─── STORED DATA ───
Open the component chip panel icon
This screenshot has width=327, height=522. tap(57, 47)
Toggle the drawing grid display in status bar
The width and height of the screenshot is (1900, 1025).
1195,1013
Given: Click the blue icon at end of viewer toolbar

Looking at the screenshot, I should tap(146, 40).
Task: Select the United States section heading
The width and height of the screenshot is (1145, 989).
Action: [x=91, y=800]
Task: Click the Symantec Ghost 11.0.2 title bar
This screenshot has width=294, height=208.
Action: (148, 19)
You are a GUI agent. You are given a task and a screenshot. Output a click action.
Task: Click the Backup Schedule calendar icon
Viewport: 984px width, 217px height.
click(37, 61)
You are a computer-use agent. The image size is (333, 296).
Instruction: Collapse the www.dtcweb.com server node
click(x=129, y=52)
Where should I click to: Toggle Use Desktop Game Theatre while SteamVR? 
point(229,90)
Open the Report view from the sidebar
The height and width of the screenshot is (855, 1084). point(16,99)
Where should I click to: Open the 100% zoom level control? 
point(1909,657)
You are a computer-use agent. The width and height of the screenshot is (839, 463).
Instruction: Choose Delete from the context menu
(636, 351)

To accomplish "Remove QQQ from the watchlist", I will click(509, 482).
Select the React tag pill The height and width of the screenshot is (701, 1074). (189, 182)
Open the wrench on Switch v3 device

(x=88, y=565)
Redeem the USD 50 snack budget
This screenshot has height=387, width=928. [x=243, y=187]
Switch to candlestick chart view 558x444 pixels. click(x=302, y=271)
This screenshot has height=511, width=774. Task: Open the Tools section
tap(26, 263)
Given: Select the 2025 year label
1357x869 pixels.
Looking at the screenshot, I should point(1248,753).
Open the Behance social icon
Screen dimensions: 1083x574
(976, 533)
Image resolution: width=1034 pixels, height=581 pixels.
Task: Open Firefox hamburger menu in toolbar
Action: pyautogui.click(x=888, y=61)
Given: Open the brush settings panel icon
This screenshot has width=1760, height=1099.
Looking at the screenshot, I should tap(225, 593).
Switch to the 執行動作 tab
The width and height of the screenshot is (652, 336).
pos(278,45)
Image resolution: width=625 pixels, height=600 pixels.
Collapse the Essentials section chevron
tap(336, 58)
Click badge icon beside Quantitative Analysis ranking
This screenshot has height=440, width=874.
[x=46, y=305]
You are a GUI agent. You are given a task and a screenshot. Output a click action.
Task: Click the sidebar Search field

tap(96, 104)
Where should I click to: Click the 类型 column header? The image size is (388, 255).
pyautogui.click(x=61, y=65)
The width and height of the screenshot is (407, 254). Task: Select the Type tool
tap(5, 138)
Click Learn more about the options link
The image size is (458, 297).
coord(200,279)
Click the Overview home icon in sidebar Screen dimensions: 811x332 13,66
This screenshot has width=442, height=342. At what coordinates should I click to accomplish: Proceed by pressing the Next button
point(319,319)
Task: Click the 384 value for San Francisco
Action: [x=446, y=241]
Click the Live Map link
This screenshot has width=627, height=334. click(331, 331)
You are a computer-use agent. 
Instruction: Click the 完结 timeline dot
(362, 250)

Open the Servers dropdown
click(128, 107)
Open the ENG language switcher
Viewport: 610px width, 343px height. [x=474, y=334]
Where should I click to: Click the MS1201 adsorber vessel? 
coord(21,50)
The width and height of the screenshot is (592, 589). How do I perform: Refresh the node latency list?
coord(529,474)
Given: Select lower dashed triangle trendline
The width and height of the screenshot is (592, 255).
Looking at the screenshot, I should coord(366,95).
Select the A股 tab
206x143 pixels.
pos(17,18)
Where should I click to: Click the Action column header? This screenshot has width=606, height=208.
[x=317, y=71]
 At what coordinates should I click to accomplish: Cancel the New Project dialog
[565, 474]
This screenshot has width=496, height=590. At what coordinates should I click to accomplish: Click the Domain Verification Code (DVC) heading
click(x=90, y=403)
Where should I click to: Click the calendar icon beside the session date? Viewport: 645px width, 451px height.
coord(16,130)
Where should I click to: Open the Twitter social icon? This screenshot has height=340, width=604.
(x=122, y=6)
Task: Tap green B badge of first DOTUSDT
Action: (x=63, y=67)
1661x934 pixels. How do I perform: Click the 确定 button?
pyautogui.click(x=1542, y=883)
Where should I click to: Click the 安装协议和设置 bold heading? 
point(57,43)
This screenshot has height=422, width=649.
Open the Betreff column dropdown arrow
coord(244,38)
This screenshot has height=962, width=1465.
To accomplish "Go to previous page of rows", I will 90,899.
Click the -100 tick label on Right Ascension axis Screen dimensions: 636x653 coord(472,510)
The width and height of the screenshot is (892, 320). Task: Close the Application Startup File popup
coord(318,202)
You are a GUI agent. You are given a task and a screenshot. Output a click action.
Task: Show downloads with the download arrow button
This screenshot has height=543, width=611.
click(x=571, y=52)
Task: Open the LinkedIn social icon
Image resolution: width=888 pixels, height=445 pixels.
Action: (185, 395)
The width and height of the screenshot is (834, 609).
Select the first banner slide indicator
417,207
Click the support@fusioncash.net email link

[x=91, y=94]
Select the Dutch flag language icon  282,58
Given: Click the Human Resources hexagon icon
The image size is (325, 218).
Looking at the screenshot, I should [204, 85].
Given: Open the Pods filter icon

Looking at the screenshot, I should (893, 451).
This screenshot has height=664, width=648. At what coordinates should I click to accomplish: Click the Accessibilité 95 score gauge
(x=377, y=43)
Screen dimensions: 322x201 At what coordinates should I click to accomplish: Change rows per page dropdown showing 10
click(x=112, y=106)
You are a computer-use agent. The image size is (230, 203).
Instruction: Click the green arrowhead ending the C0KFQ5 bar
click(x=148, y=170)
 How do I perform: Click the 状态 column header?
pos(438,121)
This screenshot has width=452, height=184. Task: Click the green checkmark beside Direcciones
───
**TO BE DONE**. Reproduce all of the rows above verbatim, changing nothing.

**TASK ANSWER**.
Open the component chip panel icon
This screenshot has width=327, height=522. tap(57, 47)
Toggle the drawing grid display in status bar
The width and height of the screenshot is (1900, 1025).
1195,1013
Given: Click the blue icon at end of viewer toolbar

Looking at the screenshot, I should tap(146, 40).
Task: Select the United States section heading
The width and height of the screenshot is (1145, 989).
Action: [x=91, y=800]
Task: Click the Symantec Ghost 11.0.2 title bar
This screenshot has width=294, height=208.
Action: (148, 19)
You are a GUI agent. You are given a task and a screenshot. Output a click action.
Task: Click the Backup Schedule calendar icon
Viewport: 984px width, 217px height.
click(37, 61)
You are a computer-use agent. The image size is (333, 296).
Instruction: Collapse the www.dtcweb.com server node
click(x=129, y=52)
Where should I click to: Toggle Use Desktop Game Theatre while SteamVR? 
point(229,90)
Open the Report view from the sidebar
The height and width of the screenshot is (855, 1084). point(16,99)
Where should I click to: Open the 100% zoom level control? 
point(1909,657)
You are a computer-use agent. The width and height of the screenshot is (839, 463).
Instruction: Choose Delete from the context menu
(636, 351)

To accomplish "Remove QQQ from the watchlist", I will click(509, 482).
Select the React tag pill The height and width of the screenshot is (701, 1074). (189, 182)
Open the wrench on Switch v3 device

(x=88, y=565)
Redeem the USD 50 snack budget
This screenshot has height=387, width=928. [x=243, y=187]
Switch to candlestick chart view 558x444 pixels. click(x=302, y=271)
This screenshot has height=511, width=774. Task: Open the Tools section
tap(26, 263)
Given: Select the 2025 year label
1357x869 pixels.
Looking at the screenshot, I should point(1248,753).
Open the Behance social icon
Screen dimensions: 1083x574
(976, 533)
Image resolution: width=1034 pixels, height=581 pixels.
Task: Open Firefox hamburger menu in toolbar
Action: pyautogui.click(x=888, y=61)
Given: Open the brush settings panel icon
This screenshot has width=1760, height=1099.
Looking at the screenshot, I should tap(225, 593).
Switch to the 執行動作 tab
The width and height of the screenshot is (652, 336).
pos(278,45)
Image resolution: width=625 pixels, height=600 pixels.
Collapse the Essentials section chevron
tap(336, 58)
Click badge icon beside Quantitative Analysis ranking
This screenshot has height=440, width=874.
[x=46, y=305]
You are a GUI agent. You are given a task and a screenshot. Output a click action.
Task: Click the sidebar Search field

tap(96, 104)
Where should I click to: Click the 类型 column header? The image size is (388, 255).
pyautogui.click(x=61, y=65)
The width and height of the screenshot is (407, 254). Task: Select the Type tool
tap(5, 138)
Click Learn more about the options link
The image size is (458, 297).
coord(200,279)
Click the Overview home icon in sidebar Screen dimensions: 811x332 13,66
This screenshot has width=442, height=342. At what coordinates should I click to accomplish: Proceed by pressing the Next button
point(319,319)
Task: Click the 384 value for San Francisco
Action: [x=446, y=241]
Click the Live Map link
This screenshot has width=627, height=334. click(331, 331)
You are a computer-use agent. 
Instruction: Click the 完结 timeline dot
(362, 250)

Open the Servers dropdown
click(128, 107)
Open the ENG language switcher
Viewport: 610px width, 343px height. [x=474, y=334]
Where should I click to: Click the MS1201 adsorber vessel? 
coord(21,50)
The width and height of the screenshot is (592, 589). How do I perform: Refresh the node latency list?
coord(529,474)
Given: Select lower dashed triangle trendline
The width and height of the screenshot is (592, 255).
Looking at the screenshot, I should coord(366,95).
Select the A股 tab
206x143 pixels.
pos(17,18)
Where should I click to: Click the Action column header? This screenshot has width=606, height=208.
[x=317, y=71]
 At what coordinates should I click to accomplish: Cancel the New Project dialog
[565, 474]
This screenshot has width=496, height=590. At what coordinates should I click to accomplish: Click the Domain Verification Code (DVC) heading
click(x=90, y=403)
Where should I click to: Click the calendar icon beside the session date? Viewport: 645px width, 451px height.
coord(16,130)
Where should I click to: Open the Twitter social icon? This screenshot has height=340, width=604.
(x=122, y=6)
Task: Tap green B badge of first DOTUSDT
Action: (x=63, y=67)
1661x934 pixels. How do I perform: Click the 确定 button?
pyautogui.click(x=1542, y=883)
Where should I click to: Click the 安装协议和设置 bold heading? 
point(57,43)
This screenshot has height=422, width=649.
Open the Betreff column dropdown arrow
coord(244,38)
This screenshot has height=962, width=1465.
To accomplish "Go to previous page of rows", I will 90,899.
Click the -100 tick label on Right Ascension axis Screen dimensions: 636x653 coord(472,510)
The width and height of the screenshot is (892, 320). Task: Close the Application Startup File popup
coord(318,202)
You are a GUI agent. You are given a task and a screenshot. Output a click action.
Task: Show downloads with the download arrow button
This screenshot has height=543, width=611.
click(x=571, y=52)
Task: Open the LinkedIn social icon
Image resolution: width=888 pixels, height=445 pixels.
Action: (185, 395)
The width and height of the screenshot is (834, 609).
Select the first banner slide indicator
417,207
Click the support@fusioncash.net email link

[x=91, y=94]
Select the Dutch flag language icon  282,58
Given: Click the Human Resources hexagon icon
The image size is (325, 218).
Looking at the screenshot, I should [204, 85].
Given: Open the Pods filter icon

Looking at the screenshot, I should (893, 451).
This screenshot has height=664, width=648. At what coordinates should I click to accomplish: Click the Accessibilité 95 score gauge
(x=377, y=43)
Screen dimensions: 322x201 At what coordinates should I click to accomplish: Change rows per page dropdown showing 10
click(x=112, y=106)
You are a computer-use agent. The image size is (230, 203).
Instruction: Click the green arrowhead ending the C0KFQ5 bar
click(x=148, y=170)
 How do I perform: Click the 状态 column header?
pos(438,121)
This screenshot has width=452, height=184. Task: Click the green checkmark beside Direcciones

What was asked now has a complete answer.